### RECORD EXTRACTS

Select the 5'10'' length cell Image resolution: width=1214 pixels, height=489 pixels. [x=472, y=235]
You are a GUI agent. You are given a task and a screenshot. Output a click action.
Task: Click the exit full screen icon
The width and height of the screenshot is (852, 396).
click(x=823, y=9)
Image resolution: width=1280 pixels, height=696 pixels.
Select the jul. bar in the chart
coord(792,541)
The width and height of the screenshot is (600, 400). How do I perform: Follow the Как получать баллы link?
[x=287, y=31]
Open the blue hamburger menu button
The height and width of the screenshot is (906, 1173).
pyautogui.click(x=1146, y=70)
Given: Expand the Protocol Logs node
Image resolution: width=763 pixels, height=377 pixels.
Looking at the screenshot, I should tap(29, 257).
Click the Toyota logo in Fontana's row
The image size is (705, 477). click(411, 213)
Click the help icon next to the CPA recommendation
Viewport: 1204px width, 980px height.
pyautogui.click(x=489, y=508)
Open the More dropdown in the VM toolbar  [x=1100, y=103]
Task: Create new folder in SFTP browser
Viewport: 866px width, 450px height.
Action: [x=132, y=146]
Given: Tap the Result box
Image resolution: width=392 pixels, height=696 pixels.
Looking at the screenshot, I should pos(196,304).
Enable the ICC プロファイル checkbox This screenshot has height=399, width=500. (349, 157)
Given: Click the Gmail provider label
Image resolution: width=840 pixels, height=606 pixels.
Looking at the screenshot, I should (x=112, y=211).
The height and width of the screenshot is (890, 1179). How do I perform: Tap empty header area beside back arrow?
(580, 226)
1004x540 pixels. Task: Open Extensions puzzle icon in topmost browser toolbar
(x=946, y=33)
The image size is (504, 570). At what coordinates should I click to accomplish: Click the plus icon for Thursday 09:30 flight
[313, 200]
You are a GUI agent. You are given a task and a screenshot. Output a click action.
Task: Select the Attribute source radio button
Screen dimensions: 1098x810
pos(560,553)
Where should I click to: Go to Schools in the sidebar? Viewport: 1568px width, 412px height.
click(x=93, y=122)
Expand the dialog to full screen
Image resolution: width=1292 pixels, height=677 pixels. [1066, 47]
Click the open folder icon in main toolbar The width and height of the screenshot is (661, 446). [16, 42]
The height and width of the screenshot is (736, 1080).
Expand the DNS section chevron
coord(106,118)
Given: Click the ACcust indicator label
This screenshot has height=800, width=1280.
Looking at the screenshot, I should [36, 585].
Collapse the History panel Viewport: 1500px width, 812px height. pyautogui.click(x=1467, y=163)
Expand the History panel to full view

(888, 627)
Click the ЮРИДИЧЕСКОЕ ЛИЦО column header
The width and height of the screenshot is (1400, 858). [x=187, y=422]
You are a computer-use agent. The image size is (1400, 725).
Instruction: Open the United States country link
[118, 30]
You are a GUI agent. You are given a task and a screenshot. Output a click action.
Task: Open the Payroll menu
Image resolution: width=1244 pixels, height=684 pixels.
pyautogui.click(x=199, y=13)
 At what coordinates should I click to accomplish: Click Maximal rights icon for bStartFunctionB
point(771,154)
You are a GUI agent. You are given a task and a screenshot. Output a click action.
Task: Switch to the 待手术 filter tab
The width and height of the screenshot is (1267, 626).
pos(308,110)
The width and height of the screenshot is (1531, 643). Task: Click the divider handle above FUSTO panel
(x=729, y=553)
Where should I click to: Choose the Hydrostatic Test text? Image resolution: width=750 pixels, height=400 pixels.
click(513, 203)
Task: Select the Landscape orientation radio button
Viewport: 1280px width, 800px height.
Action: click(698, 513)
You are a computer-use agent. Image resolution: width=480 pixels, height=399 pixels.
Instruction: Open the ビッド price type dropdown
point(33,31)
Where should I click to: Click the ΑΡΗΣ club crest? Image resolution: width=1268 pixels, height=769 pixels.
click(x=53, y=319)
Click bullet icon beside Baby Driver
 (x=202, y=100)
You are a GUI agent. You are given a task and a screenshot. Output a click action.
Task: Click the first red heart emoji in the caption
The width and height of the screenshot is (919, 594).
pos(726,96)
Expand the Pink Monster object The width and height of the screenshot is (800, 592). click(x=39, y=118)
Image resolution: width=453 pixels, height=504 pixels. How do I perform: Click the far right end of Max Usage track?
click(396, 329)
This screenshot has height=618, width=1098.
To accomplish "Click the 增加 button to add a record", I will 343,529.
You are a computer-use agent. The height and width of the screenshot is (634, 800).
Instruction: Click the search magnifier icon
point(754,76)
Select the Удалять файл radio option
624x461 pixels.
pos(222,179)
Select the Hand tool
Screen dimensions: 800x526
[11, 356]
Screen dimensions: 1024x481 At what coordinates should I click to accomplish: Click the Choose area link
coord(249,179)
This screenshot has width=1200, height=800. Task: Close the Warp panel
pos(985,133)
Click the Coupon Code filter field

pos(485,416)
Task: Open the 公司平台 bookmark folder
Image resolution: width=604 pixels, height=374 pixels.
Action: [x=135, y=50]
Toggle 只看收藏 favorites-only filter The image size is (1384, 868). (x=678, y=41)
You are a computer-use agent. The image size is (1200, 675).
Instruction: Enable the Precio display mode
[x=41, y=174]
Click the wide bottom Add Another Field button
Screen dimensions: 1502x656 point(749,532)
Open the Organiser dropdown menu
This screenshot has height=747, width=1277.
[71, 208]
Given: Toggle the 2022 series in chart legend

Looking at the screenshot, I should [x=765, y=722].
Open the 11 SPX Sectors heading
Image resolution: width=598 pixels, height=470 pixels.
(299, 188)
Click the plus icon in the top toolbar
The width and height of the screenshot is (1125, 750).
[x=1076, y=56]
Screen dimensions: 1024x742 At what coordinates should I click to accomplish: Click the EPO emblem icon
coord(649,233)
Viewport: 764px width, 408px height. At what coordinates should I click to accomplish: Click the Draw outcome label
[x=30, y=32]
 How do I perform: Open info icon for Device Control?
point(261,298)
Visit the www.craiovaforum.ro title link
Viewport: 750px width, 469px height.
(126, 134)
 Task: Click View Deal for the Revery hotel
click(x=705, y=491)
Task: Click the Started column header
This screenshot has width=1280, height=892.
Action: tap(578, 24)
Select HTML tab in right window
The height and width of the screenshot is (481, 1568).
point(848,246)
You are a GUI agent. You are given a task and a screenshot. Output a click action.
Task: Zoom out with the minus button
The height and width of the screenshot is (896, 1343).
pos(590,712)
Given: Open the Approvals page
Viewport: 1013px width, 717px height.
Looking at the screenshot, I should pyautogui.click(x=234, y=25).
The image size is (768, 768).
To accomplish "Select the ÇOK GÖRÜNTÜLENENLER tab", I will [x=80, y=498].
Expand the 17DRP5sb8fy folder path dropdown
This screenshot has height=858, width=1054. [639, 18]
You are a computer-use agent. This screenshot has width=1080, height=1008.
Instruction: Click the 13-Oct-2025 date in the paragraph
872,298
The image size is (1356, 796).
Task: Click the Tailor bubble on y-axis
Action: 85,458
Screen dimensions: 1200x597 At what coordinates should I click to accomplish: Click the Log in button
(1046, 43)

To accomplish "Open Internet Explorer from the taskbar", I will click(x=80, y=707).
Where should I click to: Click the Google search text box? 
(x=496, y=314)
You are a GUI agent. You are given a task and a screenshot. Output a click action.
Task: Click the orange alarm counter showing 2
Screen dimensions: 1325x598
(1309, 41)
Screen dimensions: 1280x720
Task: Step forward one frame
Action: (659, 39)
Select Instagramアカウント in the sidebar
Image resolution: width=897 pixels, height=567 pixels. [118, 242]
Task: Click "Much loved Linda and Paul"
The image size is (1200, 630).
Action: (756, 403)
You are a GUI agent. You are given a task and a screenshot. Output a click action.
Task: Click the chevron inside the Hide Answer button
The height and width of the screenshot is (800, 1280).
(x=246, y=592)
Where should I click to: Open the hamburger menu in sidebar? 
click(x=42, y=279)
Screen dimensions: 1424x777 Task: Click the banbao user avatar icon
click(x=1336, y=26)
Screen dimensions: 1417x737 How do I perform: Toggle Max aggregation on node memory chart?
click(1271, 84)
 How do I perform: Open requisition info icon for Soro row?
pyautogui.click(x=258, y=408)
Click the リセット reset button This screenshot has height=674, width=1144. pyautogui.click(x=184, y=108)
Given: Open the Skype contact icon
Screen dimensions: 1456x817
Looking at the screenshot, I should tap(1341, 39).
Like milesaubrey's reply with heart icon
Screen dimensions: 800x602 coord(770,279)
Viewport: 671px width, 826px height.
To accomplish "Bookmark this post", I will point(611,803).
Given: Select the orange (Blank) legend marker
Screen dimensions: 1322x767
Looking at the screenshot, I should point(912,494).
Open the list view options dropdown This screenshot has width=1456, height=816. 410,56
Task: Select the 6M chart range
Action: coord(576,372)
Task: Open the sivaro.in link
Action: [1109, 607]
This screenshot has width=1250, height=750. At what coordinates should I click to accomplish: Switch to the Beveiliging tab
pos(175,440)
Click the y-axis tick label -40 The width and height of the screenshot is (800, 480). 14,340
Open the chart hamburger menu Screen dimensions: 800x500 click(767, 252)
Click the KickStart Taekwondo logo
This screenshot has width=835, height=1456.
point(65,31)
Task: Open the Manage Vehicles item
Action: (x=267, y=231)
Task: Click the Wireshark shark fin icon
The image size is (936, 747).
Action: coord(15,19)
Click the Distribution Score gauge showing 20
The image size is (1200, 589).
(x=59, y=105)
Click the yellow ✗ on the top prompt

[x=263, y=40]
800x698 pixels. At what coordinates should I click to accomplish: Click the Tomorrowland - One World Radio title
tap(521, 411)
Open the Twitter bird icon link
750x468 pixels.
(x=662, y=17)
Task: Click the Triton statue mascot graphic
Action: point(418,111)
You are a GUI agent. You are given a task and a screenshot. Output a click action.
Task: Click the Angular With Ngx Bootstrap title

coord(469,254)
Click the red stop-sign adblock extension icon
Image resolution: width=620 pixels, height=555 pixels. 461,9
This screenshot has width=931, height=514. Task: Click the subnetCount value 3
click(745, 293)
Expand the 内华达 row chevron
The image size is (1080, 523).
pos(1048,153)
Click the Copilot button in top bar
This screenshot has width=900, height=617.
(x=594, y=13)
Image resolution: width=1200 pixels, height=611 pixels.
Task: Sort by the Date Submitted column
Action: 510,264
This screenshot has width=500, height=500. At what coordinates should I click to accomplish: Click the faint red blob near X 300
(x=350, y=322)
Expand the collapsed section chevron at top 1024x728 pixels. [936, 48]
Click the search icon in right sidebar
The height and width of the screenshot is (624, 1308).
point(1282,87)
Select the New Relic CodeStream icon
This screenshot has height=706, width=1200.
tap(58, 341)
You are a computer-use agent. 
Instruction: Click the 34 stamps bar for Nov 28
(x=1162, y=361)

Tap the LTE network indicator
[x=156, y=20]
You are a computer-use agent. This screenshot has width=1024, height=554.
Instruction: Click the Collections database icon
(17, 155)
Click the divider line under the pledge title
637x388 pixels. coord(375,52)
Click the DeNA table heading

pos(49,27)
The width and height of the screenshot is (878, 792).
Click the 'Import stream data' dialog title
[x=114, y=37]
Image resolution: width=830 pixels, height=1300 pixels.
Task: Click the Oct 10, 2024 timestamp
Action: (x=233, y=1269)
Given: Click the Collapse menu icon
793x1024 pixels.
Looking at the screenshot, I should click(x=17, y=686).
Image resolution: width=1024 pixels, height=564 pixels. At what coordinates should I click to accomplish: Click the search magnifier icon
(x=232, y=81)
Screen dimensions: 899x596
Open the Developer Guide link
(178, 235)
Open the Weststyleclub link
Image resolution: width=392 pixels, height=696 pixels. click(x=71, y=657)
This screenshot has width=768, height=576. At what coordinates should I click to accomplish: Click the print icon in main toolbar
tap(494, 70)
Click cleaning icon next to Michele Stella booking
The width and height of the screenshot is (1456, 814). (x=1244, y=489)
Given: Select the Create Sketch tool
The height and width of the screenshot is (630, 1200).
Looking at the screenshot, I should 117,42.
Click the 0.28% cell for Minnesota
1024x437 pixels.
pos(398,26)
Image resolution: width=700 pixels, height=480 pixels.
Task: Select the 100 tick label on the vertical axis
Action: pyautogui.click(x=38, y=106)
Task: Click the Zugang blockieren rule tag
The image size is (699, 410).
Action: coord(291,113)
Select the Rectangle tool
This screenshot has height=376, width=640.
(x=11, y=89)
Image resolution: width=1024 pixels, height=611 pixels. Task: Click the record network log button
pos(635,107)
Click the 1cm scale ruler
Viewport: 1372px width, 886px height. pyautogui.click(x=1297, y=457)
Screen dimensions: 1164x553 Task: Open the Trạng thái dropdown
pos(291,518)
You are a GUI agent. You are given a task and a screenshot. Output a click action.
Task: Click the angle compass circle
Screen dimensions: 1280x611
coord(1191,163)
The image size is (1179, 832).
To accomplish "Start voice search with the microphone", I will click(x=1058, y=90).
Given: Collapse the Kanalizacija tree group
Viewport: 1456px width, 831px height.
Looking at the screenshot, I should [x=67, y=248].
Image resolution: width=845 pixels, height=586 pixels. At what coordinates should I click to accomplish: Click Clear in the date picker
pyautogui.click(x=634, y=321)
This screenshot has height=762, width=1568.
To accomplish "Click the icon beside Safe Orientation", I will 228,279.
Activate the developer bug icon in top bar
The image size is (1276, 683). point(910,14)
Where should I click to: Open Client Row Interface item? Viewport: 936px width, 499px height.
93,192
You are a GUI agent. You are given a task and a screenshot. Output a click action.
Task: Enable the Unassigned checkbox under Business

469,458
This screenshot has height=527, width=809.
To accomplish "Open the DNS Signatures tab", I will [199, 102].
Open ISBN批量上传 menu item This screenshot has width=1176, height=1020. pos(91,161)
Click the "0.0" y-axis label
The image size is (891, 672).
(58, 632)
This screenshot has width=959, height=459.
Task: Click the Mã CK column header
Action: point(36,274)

### TASK BRIEF
Give the count, and only the count, of lines in these records that hold the string "cell".

### ANSWER TO THE PROBLEM
2